_Task brief_
Every line below needs to be reproduced exactly.

_Exercise materials_

== Segment start ==

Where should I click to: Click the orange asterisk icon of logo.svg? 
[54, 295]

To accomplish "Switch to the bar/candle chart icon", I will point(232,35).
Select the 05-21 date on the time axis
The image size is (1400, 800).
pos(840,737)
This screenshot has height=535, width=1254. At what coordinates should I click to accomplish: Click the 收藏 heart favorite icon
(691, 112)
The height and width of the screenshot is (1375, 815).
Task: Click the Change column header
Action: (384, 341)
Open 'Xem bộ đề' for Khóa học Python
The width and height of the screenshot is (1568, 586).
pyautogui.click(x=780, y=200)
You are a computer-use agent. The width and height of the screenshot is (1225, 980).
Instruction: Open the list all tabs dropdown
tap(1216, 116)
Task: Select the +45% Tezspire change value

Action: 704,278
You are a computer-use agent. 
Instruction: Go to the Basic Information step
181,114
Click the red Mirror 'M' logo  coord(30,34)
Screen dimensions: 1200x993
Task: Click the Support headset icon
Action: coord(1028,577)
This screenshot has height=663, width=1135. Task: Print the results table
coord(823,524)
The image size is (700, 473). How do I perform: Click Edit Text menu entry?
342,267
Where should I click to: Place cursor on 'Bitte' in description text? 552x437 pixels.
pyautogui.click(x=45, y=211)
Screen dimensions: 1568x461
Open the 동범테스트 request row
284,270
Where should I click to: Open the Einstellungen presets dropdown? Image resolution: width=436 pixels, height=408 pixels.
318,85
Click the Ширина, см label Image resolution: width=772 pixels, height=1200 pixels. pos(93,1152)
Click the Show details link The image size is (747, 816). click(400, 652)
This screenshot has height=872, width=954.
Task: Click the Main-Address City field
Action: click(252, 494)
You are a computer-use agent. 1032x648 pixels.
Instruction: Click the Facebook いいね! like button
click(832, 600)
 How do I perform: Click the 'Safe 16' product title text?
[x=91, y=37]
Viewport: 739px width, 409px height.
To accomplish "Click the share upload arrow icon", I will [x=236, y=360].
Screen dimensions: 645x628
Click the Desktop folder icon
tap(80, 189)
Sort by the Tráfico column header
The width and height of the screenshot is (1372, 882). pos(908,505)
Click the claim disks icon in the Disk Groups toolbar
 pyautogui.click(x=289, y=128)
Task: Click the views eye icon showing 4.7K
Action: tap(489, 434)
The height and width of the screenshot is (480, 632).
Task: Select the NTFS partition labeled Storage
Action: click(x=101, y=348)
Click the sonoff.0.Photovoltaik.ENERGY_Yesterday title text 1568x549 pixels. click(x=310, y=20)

== Segment end ==

_Task answer_
Where should I click to: Click the orange asterisk icon of logo.svg? 
[54, 295]

To accomplish "Switch to the bar/candle chart icon", I will point(232,35).
Select the 05-21 date on the time axis
The image size is (1400, 800).
pos(840,737)
This screenshot has height=535, width=1254. At what coordinates should I click to accomplish: Click the 收藏 heart favorite icon
(691, 112)
The height and width of the screenshot is (1375, 815).
Task: Click the Change column header
Action: (384, 341)
Open 'Xem bộ đề' for Khóa học Python
The width and height of the screenshot is (1568, 586).
pyautogui.click(x=780, y=200)
You are a computer-use agent. The width and height of the screenshot is (1225, 980).
Instruction: Open the list all tabs dropdown
tap(1216, 116)
Task: Select the +45% Tezspire change value

Action: 704,278
You are a computer-use agent. 
Instruction: Go to the Basic Information step
181,114
Click the red Mirror 'M' logo  coord(30,34)
Screen dimensions: 1200x993
Task: Click the Support headset icon
Action: coord(1028,577)
This screenshot has height=663, width=1135. Task: Print the results table
coord(823,524)
The image size is (700, 473). How do I perform: Click Edit Text menu entry?
342,267
Where should I click to: Place cursor on 'Bitte' in description text? 552x437 pixels.
pyautogui.click(x=45, y=211)
Screen dimensions: 1568x461
Open the 동범테스트 request row
284,270
Where should I click to: Open the Einstellungen presets dropdown? Image resolution: width=436 pixels, height=408 pixels.
318,85
Click the Ширина, см label Image resolution: width=772 pixels, height=1200 pixels. pos(93,1152)
Click the Show details link The image size is (747, 816). click(400, 652)
This screenshot has height=872, width=954.
Task: Click the Main-Address City field
Action: click(252, 494)
You are a computer-use agent. 1032x648 pixels.
Instruction: Click the Facebook いいね! like button
click(832, 600)
 How do I perform: Click the 'Safe 16' product title text?
[x=91, y=37]
Viewport: 739px width, 409px height.
To accomplish "Click the share upload arrow icon", I will [x=236, y=360].
Screen dimensions: 645x628
Click the Desktop folder icon
tap(80, 189)
Sort by the Tráfico column header
The width and height of the screenshot is (1372, 882). pos(908,505)
Click the claim disks icon in the Disk Groups toolbar
 pyautogui.click(x=289, y=128)
Task: Click the views eye icon showing 4.7K
Action: tap(489, 434)
The height and width of the screenshot is (480, 632).
Task: Select the NTFS partition labeled Storage
Action: click(x=101, y=348)
Click the sonoff.0.Photovoltaik.ENERGY_Yesterday title text 1568x549 pixels. click(x=310, y=20)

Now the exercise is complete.